For many fireflies, there is a painful lack of data on even baseline populations. While some species remain abundant, overall, we risk the loss of firefly biodiversity.

Despite the threats, no firefly species is protected under the Endangered Species Act. The U.S. Fish and Wildlife Service is considering petitions to safeguard five species, including the Bethany Beach firefly.

While reversing climate change and other environmental threats is monumentally difficult, saving fireflies from light pollution is relatively easy.

"You literally can just turn off the light, and the threat is gone," said Candace Fallon, a senior conservation biologist with the Xerces Society, a nonprofit conservation group pressing the federal government to extend endangered-species protections to fireflies.

We may owe it to them to flip the switch. Fireflies provide us with much more than twinkling. Scientists have deployed the bioluminescent chemicals harbored in their lanterns to detect food contamination, develop new antibiotics and test chemotherapies for treating cancer.

For now, firefly aficionados are trying to inspire the next generation. Nearly 30,000 people flock to the Great Smoky Mountains each year to watch the park's fireflies light up in sync.
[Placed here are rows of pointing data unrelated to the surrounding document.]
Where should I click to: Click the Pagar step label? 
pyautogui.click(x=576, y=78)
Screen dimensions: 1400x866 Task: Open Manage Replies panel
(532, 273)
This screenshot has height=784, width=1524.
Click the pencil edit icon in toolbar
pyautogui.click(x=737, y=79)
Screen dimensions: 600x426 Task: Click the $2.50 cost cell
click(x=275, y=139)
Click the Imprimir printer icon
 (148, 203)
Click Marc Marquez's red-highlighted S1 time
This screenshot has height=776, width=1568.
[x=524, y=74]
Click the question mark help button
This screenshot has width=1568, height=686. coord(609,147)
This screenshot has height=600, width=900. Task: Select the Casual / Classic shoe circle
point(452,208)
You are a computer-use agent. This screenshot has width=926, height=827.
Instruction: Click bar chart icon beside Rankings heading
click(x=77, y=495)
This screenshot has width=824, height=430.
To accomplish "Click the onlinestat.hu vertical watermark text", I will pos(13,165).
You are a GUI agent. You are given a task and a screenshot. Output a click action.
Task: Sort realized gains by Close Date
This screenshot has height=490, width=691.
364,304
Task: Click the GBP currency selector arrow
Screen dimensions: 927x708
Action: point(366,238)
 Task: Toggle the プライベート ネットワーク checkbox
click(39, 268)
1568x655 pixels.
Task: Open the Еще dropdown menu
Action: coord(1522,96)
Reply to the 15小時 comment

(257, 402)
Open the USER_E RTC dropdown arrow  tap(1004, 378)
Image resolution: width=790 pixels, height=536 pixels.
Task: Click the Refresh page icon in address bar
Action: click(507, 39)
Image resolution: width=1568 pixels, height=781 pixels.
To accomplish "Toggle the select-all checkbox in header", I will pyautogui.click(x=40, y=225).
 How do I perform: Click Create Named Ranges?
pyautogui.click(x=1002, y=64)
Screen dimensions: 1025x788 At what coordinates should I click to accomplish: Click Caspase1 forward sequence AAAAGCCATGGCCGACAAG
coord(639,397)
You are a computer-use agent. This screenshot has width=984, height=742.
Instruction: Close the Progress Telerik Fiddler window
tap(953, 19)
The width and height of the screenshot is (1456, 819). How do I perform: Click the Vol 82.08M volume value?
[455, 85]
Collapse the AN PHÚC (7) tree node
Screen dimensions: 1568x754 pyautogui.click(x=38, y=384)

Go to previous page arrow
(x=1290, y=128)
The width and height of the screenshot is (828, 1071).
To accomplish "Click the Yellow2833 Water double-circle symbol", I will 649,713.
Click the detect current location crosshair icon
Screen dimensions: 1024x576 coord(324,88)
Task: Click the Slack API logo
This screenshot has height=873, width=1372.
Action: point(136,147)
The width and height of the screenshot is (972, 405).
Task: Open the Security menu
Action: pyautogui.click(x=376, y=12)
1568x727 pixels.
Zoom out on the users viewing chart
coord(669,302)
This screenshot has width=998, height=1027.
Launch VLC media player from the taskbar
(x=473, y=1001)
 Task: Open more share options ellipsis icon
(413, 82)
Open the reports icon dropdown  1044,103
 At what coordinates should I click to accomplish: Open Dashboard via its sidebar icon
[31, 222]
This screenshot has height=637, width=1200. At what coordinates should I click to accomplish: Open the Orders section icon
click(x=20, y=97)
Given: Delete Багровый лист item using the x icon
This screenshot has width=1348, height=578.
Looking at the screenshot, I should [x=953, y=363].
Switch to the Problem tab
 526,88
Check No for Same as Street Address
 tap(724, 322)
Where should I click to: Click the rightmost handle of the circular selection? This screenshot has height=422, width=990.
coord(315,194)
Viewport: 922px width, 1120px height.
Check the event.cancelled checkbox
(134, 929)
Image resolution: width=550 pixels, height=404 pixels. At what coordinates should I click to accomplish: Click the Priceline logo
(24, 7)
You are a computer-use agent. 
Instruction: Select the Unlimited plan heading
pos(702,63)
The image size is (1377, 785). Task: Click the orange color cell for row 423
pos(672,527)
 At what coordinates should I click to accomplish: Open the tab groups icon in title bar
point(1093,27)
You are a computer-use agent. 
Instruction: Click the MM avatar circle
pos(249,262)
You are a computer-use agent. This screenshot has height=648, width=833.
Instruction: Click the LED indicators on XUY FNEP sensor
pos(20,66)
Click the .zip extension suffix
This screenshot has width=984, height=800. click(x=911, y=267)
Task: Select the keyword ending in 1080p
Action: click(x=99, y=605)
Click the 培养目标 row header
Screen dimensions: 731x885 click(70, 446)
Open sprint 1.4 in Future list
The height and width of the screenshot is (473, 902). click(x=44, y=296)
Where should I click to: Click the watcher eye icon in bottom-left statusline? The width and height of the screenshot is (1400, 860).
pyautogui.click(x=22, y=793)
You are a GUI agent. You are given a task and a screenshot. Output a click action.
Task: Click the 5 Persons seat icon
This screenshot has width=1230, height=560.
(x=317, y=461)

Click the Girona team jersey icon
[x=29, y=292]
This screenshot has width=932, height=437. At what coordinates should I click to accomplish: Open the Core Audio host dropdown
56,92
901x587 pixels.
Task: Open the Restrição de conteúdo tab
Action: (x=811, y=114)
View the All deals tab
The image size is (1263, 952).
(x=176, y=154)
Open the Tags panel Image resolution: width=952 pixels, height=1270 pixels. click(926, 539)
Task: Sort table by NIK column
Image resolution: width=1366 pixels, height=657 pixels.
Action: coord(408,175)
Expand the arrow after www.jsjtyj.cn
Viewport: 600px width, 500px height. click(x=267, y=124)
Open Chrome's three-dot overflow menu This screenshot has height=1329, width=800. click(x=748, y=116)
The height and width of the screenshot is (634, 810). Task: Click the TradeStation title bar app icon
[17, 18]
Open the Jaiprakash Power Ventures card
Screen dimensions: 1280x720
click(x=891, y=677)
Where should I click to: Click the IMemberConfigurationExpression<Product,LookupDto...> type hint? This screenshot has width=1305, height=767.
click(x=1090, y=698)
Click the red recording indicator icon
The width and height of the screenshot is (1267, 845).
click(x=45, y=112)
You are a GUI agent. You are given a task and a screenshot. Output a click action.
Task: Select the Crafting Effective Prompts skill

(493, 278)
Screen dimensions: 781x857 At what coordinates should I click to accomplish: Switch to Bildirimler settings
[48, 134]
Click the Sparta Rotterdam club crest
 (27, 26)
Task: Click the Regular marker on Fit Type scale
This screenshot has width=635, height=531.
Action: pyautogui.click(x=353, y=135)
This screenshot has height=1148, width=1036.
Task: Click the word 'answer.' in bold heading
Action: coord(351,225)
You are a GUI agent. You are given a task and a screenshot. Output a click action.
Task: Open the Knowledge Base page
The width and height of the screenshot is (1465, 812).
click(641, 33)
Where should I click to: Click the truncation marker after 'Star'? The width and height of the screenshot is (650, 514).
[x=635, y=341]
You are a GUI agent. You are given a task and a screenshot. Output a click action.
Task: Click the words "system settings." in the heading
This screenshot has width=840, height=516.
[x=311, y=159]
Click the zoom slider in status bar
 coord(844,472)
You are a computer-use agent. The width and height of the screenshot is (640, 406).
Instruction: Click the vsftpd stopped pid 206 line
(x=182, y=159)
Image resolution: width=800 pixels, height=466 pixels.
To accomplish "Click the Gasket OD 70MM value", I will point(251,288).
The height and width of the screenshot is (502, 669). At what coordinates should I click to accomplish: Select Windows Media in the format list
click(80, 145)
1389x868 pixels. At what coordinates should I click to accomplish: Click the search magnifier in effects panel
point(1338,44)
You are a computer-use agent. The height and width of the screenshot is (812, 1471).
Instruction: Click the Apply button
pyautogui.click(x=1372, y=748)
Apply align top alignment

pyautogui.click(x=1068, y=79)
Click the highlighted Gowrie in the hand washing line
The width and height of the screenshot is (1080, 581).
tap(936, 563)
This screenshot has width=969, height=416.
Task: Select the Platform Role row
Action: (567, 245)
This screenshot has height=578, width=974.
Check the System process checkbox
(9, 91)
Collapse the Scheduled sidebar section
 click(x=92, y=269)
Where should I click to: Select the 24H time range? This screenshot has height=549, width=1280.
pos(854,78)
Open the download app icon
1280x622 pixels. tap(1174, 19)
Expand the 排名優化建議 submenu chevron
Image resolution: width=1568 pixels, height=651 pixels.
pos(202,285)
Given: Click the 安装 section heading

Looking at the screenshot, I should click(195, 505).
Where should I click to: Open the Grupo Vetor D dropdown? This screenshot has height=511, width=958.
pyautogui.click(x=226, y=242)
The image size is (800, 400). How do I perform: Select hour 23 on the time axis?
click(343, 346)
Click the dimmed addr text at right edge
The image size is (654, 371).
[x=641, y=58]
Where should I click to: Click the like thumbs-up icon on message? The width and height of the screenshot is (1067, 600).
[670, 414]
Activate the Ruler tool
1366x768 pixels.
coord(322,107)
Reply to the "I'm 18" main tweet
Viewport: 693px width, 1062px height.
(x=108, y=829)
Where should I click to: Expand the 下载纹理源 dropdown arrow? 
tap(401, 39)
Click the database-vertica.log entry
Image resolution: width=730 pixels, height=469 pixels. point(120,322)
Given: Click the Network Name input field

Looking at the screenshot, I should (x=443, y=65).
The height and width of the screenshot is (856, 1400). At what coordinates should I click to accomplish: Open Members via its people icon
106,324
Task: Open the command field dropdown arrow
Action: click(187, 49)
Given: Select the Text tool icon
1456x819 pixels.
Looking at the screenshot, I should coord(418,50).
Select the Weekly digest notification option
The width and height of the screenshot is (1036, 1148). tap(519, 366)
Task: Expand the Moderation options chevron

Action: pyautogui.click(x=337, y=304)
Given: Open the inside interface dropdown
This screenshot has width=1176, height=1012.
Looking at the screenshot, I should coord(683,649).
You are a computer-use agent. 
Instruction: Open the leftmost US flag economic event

In Arizona, Cicero stages similar nightwatch parties for the few synchronous fireflies that remain there.

"The whole thing is for kids," Cicero said. "To tell you the truth, they're the investment that we have in the future of these species."

This article is part of Animalia, a column exploring the strange and fascinating world of animals and the ways in which we appreciate, imperil and depend on them.

  photo  Fireflies paint the night sky with light at Grandfather Mountain State Park in Linville, N.C. (For The Washington Post/Travis Dove)  


How to protect fireflies

  • Let the grass grow
  • Leaving parts of your lawn unmowed and with leaf litter helps the ground retain moisture, creating a better habitat for firefly larvae.
  • Minimize lights at night

To reduce light pollution, only turn on outdoor lighting when you're using it. And consider installing lights with motion sensors and timers.